Maui has a lot of agri-businesses, but MauiWine is different. Once thought of as merely the place tourists go to for pineapple wine, it’s steadily transforming into something much more sophisticated. But there is still much work yet to be done.
“In the coming weeks our new history room will be completed, with new stories and information regarding the past of Ulupalakua and Rose Ranch will be back on the walls,” said Paula Hegele. “Three walls will be covered with history from 1860 to present. Captain Makee, King Kalakaua, ranching then and now and a little about the winery’s history as well.
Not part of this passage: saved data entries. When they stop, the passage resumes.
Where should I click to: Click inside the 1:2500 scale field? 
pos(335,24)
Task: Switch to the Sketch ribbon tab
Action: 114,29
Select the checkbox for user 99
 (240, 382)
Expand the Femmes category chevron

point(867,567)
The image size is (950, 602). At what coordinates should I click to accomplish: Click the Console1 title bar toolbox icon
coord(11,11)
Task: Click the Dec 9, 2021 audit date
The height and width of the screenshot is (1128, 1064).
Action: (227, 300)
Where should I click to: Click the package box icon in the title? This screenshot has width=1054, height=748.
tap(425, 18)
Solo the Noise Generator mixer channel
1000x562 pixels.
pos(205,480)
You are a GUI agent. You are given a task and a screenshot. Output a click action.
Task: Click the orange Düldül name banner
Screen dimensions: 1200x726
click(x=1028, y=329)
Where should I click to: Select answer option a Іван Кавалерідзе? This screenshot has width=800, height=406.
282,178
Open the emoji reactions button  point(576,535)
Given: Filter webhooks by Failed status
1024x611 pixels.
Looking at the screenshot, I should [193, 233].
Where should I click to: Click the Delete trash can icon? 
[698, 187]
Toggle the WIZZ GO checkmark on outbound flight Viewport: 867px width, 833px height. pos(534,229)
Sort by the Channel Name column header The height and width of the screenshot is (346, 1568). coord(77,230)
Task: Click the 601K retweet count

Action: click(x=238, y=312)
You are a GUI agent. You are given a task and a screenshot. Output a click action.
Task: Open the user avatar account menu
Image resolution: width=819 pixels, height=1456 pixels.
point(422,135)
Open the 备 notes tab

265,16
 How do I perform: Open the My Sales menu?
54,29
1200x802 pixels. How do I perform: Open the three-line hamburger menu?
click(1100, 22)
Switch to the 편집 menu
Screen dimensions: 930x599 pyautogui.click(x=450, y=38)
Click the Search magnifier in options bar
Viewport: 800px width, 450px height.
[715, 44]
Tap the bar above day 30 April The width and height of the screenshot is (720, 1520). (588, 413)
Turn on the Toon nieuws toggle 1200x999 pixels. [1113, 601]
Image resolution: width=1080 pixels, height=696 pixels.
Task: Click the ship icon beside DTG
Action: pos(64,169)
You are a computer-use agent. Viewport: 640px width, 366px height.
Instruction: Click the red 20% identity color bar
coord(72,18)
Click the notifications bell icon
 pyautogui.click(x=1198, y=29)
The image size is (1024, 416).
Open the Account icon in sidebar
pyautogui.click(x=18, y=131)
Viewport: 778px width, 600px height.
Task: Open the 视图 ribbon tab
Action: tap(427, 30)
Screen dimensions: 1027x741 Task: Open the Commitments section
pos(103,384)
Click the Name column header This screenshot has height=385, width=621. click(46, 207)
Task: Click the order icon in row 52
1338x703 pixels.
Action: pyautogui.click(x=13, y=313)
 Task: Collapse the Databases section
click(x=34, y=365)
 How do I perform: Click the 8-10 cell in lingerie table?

The grounds look as great as ever–the Jail and King’s Cottage are recently remodeled.”
Joseph Hegele agrees.
“We just want to continue to make interesting wines that represent the place they are grown, nothing more important that,” he said. “As far into the future as I can see, this vineyard will still be about experimentation, discovery and creativity. There will always be unique challenges to face and opportunities to try new things. What these grapes are capable of is not yet defined. We have no restrictions or rules to follow. It’s exciting!”
WHAT TO DO AT MAUIWINE
King’s Cottage Tasting Room: Built for King Kalakaua in 1856, the King’s Cottage is where you can taste complimentary MauiWine varieties. 10am-5:30pm daily.
Historical Tour: MauiWine offers a free historical and cellar tour. 10:30am and 1:30pm daily
King’s Tasting: The King’s Tasting begins and ends in the “Old Jail” located on the MauiWine property. Built in the 1850s and recently restored, this is where you can relax with a small group tasting wine varietals with a handful of perfect small-bite food pairings. The King’s Tasting also provides a guided tour of the grounds, cellar, bottling room and more. Available Wednesday, Thursday and Saturday at 3:30pm. You must book in advance. $50 per person.
Annual Holiday Tree Lighting: On Dec. 10, MauiWine will present their third annual Tree Lighting at Ulupalakua.The ceremony will include a blessing, tree lighting, holiday movie, live music and entertainment, keiki crafts and activities. Santa Claus will visit and be available for keiki photos in front of the holiday tree. Adults can enjoy a sparkling toast and more tastings of their exclusive estate wine varietals. Food and beverages will also be available for purchase from the Ulupalakua Ranch Store & Grill. Admission is free for all residents and visitors, and attendees are urged to bring a can of non-perishable food for donations to the Maui Food Bank.